I guess it's also actually supported, unlike SRV that are more like supported only by some applications? Matrix migrated from SRV to .well-known files for providing the data. (Or I maybe it supports both.)
Matrix supports both; when you're trying to get Matrix deployed on someone's domain it's a crapshoot on whether they have permission to write to .well-known on the webroot (and if they do, the chances of it getting vaped by a CMS update are high)... or whether they have permission to set DNS records.
Huh, that's a neat trick. Your comment is the first I'm learning of HTTPS RR records... so I won't pass judgement on whether an AI should've known enough to suggest it.
To be fair, the question implies the port number of the local service is the problem, when it's more about making sure users can access it without needing to specify a port number in the URL.
Yes, an experienced person might be able to suss out what the real problem was, but it's not really the LLMs fault for answering the specific question it was asked. Maybe you just wanted to run a server for testing and didn't realize that you can add a non-standard port to the URL.
It's not really an LLM being "faulty" in that we kinda know they have these limitations. I think they're pointing out that these models have a hard time "thinking outside the box" which is generally a lauded skill, especially for the problem-solving/planning that agents are expected to do.
Off-topic, but reading your article about hosting a website on your phone inspired me a lot. Is that possible on a non-jail-broken phone? And what webserver would you suggest?
Yes, no root required. I asked Claude to write Flutter app that would serve a static file from assets. There are plenty of webserver available on play store too.
If you want to block YouTube shorts just pause your watch history and clear entire history. It turns off all recommendations including shorts. You can subscription tab without any issue
> We need a fundamental re-evaluation of what our phones should be for, whether these platforms can ever return to their original purpose of actually bringing us together instead of keeping us scrolling
Unpopular opinion but I think we need to stop building social networks if we want to bring people together. Let people meet each other in real life. Let the relationships flourish organically. No amount of tech will ever build the trust that face to face interactions can build. When people are in presence of each other they are just not exchanging ideas. There is so much of non verbal exchange through body language, tone of voice, facial expressions. I think all this helps in building trust. Social media on other hand just does the opposite unless the user is very conscious of the effects of social media.

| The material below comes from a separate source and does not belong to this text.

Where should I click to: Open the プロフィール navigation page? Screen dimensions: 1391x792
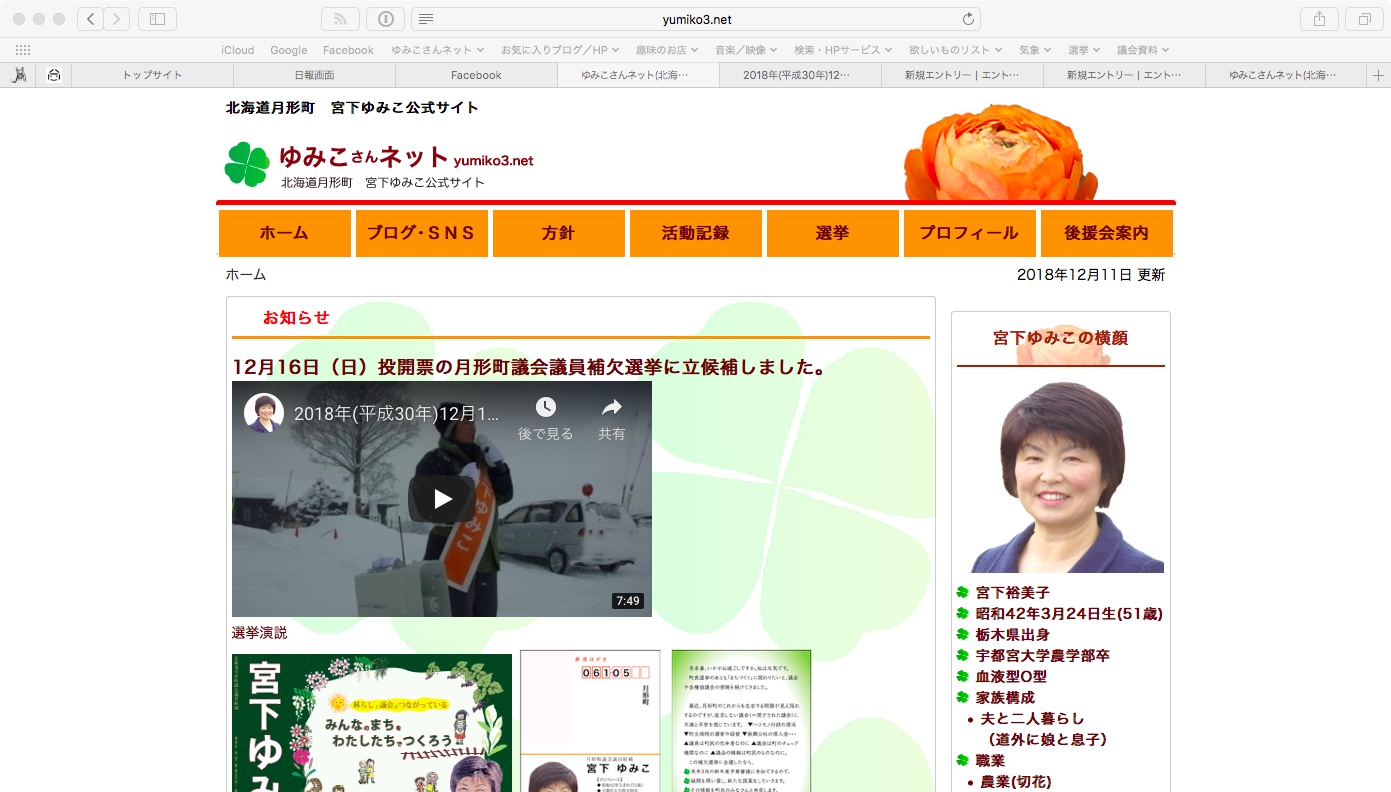[x=969, y=233]

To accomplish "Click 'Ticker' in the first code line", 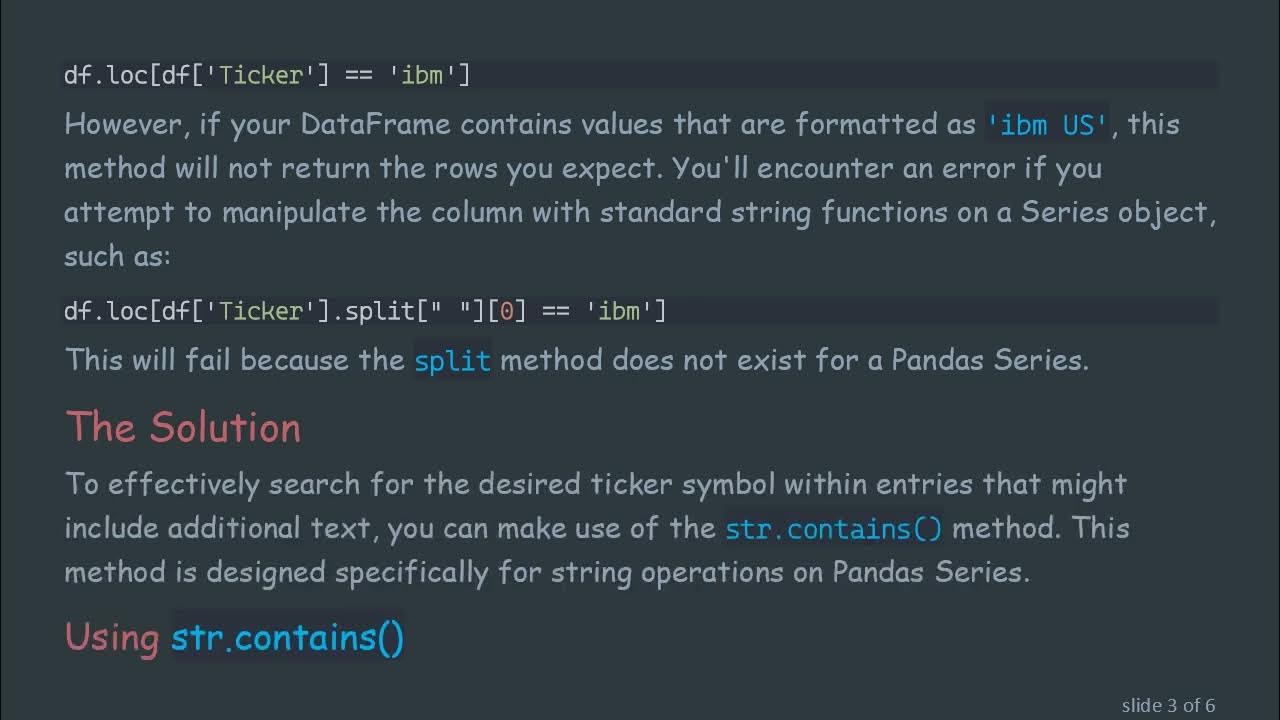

This is an idealized version of real life. If youre autistic you know the pains of having to feign every time in order to not stand out because of your inexpressions or how you dont find what others say very interesting. On top of that, most things youre interested on are in some small forum on the internet where its the only small space where you find your peace.
I agree with some things especially about how we spend so much time on unreal things but lets not idealize real life where if you dont talk about something, youre boring. And that something is most of the time about critisizing others all the time. We truly prefer being angry or very sad rather than alone. Thats basically why the algorithm works. It exploits our solitude. But its being built exponentially, its just the natural step on books, radio, tv , each medium more summarised, quick and polarising and monolithic than the previous one.
> Unpopular opinion but I think we need to stop building social networks if we want to bring people together.
Agreed. Social networks not only didn't bring us together, they've actually done the opposite and made us more tribal. Excellent book on the topic is Superbloom: How Technologies of Connection Tear us Apart by Nicholas Carr.